Exercise details :: Copy out the entries word for word, starting at the line that contains "This screenshot has height=979, width=550." and ending at the line that contains "center [37, 666].", both of those lines included.

Task data ::
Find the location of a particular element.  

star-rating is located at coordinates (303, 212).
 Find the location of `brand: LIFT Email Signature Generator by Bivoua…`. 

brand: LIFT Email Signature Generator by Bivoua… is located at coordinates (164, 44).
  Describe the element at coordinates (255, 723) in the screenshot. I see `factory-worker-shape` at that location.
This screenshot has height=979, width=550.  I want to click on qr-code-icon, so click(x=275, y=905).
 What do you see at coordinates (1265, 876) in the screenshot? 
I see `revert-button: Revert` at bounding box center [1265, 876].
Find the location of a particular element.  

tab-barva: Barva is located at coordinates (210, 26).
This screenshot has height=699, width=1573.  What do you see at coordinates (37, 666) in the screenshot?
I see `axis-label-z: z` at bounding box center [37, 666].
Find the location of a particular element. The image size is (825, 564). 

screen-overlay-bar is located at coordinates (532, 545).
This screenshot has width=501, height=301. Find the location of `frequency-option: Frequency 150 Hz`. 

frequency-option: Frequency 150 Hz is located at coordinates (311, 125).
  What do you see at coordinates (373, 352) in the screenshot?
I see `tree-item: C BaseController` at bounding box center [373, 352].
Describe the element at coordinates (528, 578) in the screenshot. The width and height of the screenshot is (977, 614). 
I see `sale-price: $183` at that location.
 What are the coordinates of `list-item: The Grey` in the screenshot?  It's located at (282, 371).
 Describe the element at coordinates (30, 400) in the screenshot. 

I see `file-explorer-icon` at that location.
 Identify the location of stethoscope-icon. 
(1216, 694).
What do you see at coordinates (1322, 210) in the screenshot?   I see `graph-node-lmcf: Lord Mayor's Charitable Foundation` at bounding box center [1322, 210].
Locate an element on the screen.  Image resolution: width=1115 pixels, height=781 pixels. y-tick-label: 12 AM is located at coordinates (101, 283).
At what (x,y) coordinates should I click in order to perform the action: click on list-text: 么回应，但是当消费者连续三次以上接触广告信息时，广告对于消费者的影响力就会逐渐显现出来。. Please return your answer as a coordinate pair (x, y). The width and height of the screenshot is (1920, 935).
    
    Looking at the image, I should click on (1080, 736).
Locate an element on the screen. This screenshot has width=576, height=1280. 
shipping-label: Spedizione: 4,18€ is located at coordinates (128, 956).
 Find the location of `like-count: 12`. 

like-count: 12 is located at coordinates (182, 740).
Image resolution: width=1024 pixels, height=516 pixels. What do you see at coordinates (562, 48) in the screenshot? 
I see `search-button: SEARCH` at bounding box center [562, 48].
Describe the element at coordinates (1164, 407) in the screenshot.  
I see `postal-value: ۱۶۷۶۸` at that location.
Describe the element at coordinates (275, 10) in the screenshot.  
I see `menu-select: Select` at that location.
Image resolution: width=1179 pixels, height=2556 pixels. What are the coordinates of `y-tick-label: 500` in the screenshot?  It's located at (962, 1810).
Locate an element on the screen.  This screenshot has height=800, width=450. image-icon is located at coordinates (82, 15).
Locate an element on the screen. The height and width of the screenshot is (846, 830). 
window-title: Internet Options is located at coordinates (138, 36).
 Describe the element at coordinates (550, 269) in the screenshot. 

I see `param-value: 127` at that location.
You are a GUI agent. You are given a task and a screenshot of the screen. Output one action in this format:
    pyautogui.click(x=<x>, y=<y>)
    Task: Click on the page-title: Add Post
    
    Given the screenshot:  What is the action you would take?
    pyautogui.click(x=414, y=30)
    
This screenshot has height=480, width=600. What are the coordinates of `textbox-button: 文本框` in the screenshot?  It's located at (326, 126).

Worked solution ::
This screenshot has height=979, width=550.  I want to click on qr-code-icon, so click(x=275, y=905).
 What do you see at coordinates (1265, 876) in the screenshot? 
I see `revert-button: Revert` at bounding box center [1265, 876].
Find the location of a particular element.  

tab-barva: Barva is located at coordinates (210, 26).
This screenshot has height=699, width=1573.  What do you see at coordinates (37, 666) in the screenshot?
I see `axis-label-z: z` at bounding box center [37, 666].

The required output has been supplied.